Haftaya sert düşüle açılan piyasalar saat 11.00 e doğru gelen tepki alımları ile gördüğü men düşük 458320seviyesinden 47.000 e tekrar toparlanmış oldu. Gün içerisinden Cuma kapanıl seviyesinin üstünde kalmayı başarırsa endeks haftaya daha sakin geçirme ve hafta içi tepki alımları ile 49.000 görme ihtimalini arttırır.
Bunun yanında; Reel sektör de yaşanan büyük daralma ve yetersiz talep ile daralan ekonomik faaliyetler yerli yatırımcıyı da aşırı zorlamaktadır. Borsalara malum tasarruflar gelmeli ama şu aşamada herkes kendini kurtarmak derdinde iken kimsenin elinde birikmiş tasarruf’u kalmama durumu ortadayken borsaya ve/ veya benzeri yatırım alanlarına nasıl para akacak? oda ayrı bir konu. İşsizlik aşırı yüksek ve toplumu umutsuzluğa sürüklemektedir. Sosyal sorumluluk ve işsizliği önleme çabalarının bekleyen halk kitleleri kamuya ciddi baskı yapabileceği ihtimalini hissetmek gerekir. Son zamanların en önemli konusu olan açılım sürecide işsiz kitlelerin kontrolsüz savrulmasına da sebep olabilir. Gençler ve orta yaşlılar işsiz güçsüz bir kenarda oturmaktan dolayı toplumsal olaylara daha duyarlı ve olduğundan daha hassas yaklaşacağı beklentisi siyasal arenada daha ciddi tepkilerin doğmasına sebep olabilecektir.
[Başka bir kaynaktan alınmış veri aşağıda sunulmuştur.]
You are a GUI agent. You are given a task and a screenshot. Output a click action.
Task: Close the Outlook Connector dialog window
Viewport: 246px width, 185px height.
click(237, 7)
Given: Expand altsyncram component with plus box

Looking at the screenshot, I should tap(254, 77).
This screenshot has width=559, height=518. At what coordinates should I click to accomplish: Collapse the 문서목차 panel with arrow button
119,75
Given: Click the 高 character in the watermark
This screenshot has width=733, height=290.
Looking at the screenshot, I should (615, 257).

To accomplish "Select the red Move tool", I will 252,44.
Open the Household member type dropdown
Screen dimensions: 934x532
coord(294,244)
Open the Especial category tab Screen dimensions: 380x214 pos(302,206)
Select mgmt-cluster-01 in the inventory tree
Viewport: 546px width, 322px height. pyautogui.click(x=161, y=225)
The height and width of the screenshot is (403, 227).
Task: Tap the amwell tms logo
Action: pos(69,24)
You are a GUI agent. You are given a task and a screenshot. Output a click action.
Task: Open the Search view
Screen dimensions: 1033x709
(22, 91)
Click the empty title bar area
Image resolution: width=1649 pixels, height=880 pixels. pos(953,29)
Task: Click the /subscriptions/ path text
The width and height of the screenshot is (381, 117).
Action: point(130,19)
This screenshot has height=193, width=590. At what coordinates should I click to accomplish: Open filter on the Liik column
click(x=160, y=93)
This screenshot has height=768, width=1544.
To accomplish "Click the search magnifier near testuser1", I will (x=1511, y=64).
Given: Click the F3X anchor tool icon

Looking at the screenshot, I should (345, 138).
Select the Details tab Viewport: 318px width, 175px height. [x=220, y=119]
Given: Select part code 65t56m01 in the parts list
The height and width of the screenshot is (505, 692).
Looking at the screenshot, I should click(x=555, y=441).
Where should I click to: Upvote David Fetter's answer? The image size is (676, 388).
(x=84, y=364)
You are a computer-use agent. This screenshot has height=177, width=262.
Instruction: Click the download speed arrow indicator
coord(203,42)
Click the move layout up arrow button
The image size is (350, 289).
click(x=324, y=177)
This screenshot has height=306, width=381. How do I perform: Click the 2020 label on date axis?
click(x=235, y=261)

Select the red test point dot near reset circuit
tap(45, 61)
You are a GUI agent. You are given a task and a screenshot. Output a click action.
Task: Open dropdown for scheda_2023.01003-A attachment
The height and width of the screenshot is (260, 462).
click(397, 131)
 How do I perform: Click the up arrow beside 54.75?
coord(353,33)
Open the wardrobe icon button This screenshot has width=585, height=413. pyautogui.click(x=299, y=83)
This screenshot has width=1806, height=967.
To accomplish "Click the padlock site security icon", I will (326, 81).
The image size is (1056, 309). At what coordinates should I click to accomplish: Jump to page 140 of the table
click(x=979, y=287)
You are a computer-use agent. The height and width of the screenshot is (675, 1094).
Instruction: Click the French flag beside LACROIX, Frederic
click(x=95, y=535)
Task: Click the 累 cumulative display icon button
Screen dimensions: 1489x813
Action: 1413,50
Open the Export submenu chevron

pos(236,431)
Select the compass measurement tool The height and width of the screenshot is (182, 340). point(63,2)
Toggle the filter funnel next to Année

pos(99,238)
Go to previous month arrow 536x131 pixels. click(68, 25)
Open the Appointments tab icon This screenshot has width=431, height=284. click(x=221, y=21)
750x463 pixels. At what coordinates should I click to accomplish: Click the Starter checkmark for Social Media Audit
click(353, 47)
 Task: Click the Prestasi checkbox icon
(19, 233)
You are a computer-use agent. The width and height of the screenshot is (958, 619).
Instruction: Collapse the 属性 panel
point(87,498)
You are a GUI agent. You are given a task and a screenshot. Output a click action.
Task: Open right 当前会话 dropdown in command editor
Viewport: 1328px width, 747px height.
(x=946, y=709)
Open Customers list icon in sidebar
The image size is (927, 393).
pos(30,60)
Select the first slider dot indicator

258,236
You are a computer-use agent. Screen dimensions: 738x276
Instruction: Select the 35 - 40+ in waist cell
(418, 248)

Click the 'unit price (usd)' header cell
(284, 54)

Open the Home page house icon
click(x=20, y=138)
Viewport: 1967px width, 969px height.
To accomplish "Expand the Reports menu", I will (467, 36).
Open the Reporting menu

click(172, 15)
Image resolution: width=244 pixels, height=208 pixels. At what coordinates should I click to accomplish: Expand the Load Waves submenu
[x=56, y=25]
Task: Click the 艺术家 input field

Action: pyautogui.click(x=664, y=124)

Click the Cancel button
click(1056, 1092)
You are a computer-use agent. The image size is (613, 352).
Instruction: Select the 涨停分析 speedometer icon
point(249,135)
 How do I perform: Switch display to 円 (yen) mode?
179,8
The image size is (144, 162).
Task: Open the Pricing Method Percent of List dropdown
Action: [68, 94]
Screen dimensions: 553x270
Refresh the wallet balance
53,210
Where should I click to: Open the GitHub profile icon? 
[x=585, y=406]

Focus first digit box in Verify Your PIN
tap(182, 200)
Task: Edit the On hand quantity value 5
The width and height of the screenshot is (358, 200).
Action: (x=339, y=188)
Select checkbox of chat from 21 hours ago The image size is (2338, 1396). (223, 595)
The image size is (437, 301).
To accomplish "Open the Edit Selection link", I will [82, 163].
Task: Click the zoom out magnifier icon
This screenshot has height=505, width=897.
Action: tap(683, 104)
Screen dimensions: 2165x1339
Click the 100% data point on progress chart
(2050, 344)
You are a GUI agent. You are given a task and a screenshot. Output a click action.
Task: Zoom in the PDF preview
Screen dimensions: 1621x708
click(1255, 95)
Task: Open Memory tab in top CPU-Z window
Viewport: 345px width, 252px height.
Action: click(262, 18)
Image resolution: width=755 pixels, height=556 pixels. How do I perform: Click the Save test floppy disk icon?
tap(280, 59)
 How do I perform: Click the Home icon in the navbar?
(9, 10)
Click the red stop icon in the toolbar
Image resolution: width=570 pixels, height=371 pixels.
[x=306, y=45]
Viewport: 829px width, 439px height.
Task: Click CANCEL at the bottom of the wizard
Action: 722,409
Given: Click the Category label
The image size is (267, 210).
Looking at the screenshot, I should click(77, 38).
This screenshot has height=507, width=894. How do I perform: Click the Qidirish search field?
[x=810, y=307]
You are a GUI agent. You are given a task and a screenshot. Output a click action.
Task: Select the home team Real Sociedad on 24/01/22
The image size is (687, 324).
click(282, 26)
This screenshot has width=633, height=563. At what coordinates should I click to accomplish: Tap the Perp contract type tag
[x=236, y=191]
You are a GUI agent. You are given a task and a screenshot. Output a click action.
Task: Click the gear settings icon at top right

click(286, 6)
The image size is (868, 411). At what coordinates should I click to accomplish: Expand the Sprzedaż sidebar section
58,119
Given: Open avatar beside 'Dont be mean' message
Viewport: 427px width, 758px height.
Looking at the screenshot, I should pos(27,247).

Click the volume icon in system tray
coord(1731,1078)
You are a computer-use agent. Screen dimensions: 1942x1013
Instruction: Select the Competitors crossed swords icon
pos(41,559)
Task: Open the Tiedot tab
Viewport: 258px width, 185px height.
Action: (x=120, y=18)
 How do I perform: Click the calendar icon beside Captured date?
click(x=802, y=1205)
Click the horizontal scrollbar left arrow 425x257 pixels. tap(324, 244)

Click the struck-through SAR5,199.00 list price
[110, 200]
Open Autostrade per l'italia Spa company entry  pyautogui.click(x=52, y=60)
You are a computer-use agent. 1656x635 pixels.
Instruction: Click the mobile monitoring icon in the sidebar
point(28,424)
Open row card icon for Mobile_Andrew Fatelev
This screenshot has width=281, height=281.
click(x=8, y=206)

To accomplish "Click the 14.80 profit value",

Mevcut yapı ve 2010 yılının gergin beklentileri de göz önüne alındığında IMF anlaşmasının gündemden düşmesi pek akıllıca olmayacaktır. IMF ve benzeri regülatör kurumların vereceklerine ülke ihtiyaç duyabilir. Sonbahardan itibaren iç borç geri ödemelerinin yoğunlaşması ve bütçe açığının disipline alınması ihtiyacı sonucu ortaya çıkan bütçe finansmanı ihtiyaçları uzun vadeli ciddi bir yabancı kaynağa ihtiyacı zorunlu kılmaktadır.
İç kaynakların sınırlı olması ve örgütlü başka bir dünya kurumu bulunmaması sebebi ile IMF anlaşması yapmamak çok da kolay bir karar değilmiş gibi geliyor.